Right-wingers from all over the world do not only supply local right-wingers with lessons on political marketing, but also with possibilities for political cooperation. The AfD supported Boško Obradović in the 2017 elections, while Obradović visited Jerg Moyten, leader of the AfD, in Stuttgart both in March 2017, and at the end of 2019. Obradović used that opportunity to state that Dveri and AfD shared views on a number of topics, most notably Christian European heritage, family values and the resolution of the migrant crisis. “Europe is definitely our Christian family home, one we can join forces ti take care of in the light of the complex challenges of the migrant crisis.
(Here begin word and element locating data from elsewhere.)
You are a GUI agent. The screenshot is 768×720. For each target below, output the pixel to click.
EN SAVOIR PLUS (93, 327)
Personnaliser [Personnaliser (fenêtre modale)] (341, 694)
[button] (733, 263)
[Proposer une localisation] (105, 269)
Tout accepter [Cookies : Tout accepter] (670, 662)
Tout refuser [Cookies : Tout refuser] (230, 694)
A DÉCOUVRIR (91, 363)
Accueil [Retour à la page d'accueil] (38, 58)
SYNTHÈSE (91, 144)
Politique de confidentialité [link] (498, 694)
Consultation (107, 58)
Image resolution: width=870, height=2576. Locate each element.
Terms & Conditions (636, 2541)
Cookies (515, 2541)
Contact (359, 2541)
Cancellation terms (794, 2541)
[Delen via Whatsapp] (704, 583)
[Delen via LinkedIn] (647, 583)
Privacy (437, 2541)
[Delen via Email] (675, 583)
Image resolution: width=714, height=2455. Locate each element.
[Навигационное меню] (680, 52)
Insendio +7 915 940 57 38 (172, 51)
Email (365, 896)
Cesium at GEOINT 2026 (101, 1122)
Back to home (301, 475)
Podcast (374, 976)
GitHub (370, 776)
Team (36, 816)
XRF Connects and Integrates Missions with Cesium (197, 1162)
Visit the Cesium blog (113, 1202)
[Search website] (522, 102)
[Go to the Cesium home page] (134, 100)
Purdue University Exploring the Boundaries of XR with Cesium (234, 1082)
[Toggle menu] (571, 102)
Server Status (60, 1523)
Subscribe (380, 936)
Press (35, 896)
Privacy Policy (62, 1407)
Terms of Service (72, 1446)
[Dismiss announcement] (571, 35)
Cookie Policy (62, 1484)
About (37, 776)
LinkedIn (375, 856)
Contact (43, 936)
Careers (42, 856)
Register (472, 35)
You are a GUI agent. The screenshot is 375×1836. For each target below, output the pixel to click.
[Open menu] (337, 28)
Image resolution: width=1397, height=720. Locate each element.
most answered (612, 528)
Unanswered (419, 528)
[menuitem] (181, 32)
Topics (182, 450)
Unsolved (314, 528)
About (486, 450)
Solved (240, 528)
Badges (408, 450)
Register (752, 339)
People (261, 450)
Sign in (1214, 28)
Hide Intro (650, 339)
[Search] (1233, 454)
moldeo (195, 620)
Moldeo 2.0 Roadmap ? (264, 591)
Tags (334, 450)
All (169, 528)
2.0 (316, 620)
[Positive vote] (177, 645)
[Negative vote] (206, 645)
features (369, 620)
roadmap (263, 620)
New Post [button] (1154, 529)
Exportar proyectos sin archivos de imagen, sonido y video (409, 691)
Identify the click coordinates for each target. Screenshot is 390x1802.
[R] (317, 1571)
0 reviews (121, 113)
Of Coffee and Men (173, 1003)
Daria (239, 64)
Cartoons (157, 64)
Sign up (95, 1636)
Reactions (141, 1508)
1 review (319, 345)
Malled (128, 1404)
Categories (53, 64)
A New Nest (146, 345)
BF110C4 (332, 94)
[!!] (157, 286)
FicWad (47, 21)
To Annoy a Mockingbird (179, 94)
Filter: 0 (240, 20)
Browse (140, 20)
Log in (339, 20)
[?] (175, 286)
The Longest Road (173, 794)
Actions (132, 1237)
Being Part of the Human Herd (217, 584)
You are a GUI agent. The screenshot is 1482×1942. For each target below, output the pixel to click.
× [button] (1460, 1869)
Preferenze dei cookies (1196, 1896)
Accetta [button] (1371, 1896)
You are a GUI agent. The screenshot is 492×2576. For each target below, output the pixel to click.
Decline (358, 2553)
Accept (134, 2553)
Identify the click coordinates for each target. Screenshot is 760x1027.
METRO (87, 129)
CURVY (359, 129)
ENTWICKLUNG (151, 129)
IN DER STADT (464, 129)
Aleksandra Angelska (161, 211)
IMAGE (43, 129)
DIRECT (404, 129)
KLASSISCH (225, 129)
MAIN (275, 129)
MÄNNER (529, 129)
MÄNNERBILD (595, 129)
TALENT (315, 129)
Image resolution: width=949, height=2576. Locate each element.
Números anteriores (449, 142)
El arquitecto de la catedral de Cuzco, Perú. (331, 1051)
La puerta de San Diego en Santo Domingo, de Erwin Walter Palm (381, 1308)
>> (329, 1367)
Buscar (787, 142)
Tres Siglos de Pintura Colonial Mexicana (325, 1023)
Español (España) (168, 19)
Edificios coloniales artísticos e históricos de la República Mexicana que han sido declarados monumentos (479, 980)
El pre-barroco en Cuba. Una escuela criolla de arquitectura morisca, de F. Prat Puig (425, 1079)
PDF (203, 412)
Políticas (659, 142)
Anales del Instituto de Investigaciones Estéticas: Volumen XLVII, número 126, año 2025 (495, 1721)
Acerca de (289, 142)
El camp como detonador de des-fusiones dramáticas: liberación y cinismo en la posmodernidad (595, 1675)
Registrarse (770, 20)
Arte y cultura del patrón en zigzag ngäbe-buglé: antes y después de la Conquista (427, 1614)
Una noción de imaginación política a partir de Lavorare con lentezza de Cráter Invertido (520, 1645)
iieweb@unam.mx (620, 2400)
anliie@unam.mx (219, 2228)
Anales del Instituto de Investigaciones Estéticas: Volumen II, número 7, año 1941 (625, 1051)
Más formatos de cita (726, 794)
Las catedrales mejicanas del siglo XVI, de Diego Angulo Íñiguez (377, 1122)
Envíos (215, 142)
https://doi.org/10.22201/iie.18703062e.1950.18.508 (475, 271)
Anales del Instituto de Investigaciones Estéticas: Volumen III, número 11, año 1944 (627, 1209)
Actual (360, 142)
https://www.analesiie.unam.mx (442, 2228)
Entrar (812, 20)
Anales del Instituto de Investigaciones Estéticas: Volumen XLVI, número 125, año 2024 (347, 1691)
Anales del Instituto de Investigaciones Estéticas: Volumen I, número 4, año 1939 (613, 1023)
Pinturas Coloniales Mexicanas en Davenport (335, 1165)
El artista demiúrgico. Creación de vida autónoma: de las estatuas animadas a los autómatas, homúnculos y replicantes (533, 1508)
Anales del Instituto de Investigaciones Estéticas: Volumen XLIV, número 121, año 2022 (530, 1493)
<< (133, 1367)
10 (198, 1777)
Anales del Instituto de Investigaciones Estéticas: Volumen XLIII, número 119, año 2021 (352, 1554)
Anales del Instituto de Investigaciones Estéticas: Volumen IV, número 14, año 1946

These are the topics that we will continue to discuss not only with the Alternative for Germany, but also with other European colleagues belonging to conservative political options”, stated Obradović.

As the xenophobic campaign intensifies on social networks, in settlements near border crossings and where migrant reception centres are located, tension is gradually rising. A tendentiously constructed, malicious and inflated claim that those fleeing war-torn areas to save their own and the lives of their families represent danger to the lives and property of people in Serbia can very easily become a real threat – to the lives of migrants.